SOURCE PASSAGE
[creaMaracasVisu.git] / lib / maracasVisuLib / src / kernel / include / marAxis.h

/*=========================================================================

  Program:   wxMaracas
  Module:    $RCSfile: marAxis.h,v $
  Language:  C++
  Date:      $Date: 2009/05/14 13:55:07 $
  Version:   $Revision: 1.1 $

  Copyright: (c) 2002, 2003
  License:
  
     This software is distributed WITHOUT ANY WARRANTY; without even 
     the implied warranty of MERCHANTABILITY or FITNESS FOR A PARTICULAR 
     PURPOSE.  See the above copyright notice for more information.

=========================================================================*/

#ifndef __MAR__KERNEL__AXIS__HXX__
#define __MAR__KERNEL__AXIS__HXX__

#include <vtkPolyData.h>
#include <vtkProbeFilter.h>
#include <vector>

//In an ideal future we should get rid of gslobj to get rid of gsl...
// PS -> //#include "gslobj.hxx" //PS

#include "curve.hxx"
#include "volume.hxx"
#include "marContour.h"
#include "marObject.h"
#include "ExtractionAxe.h"
#include <marAxisContours.h>
#include <marIsocontour.h>

class vtkPoints;
class vtkCellArray;

/**
 * \brief class describing an axe in Maracas
 * \todo marAxis ...miss some stuff...
 */
class MAR_KERNEL_EXPORT marAxis : public marObject, public kCurve
{
public:

/** An enum.
*
* More detailed enum description.

RECORDS SUPPLIED
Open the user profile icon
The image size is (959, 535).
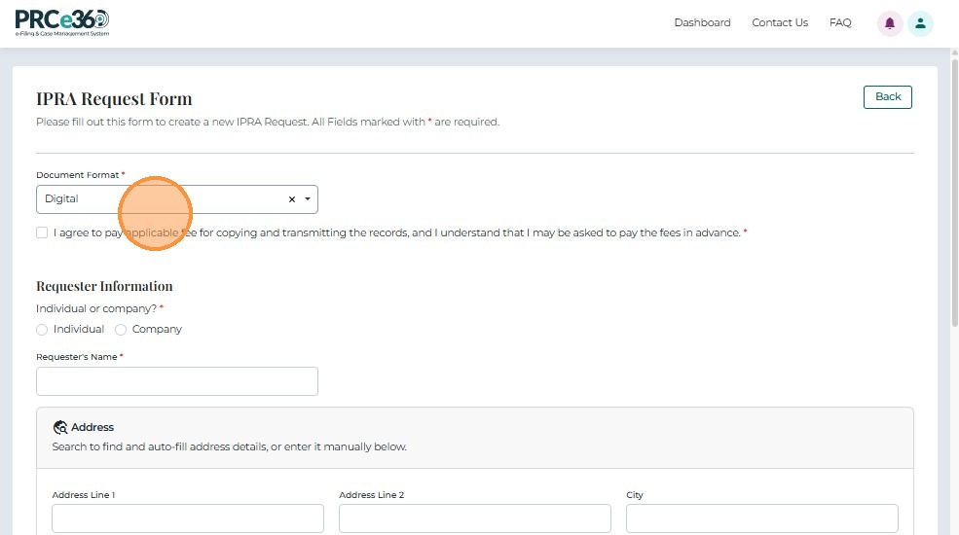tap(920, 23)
==
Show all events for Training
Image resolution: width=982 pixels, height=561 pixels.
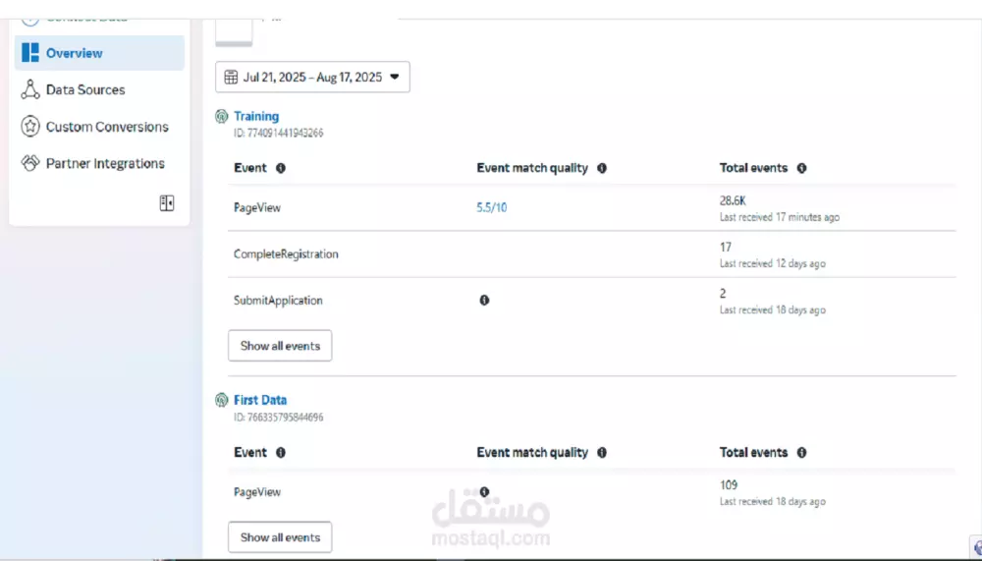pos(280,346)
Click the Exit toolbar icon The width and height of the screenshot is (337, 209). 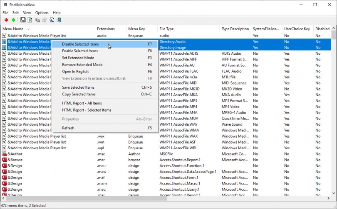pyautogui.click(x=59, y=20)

CHALLENGES
**a.** Reproduce the part of the marAxis.h header from "Copyright: (c) 2002, 2003" up to and including "for more information.".
**b.** Name every field label in the comment block at the top of the marAxis.h header.

CORRECT ANSWERS
**a.**
Copyright: (c) 2002, 2003
  License:
  
     This software is distributed WITHOUT ANY WARRANTY; without even 
     the implied warranty of MERCHANTABILITY or FITNESS FOR A PARTICULAR 
     PURPOSE.  See the above copyright notice for more information.

**b.** Program, Module, Language, Date, Version, Copyright, License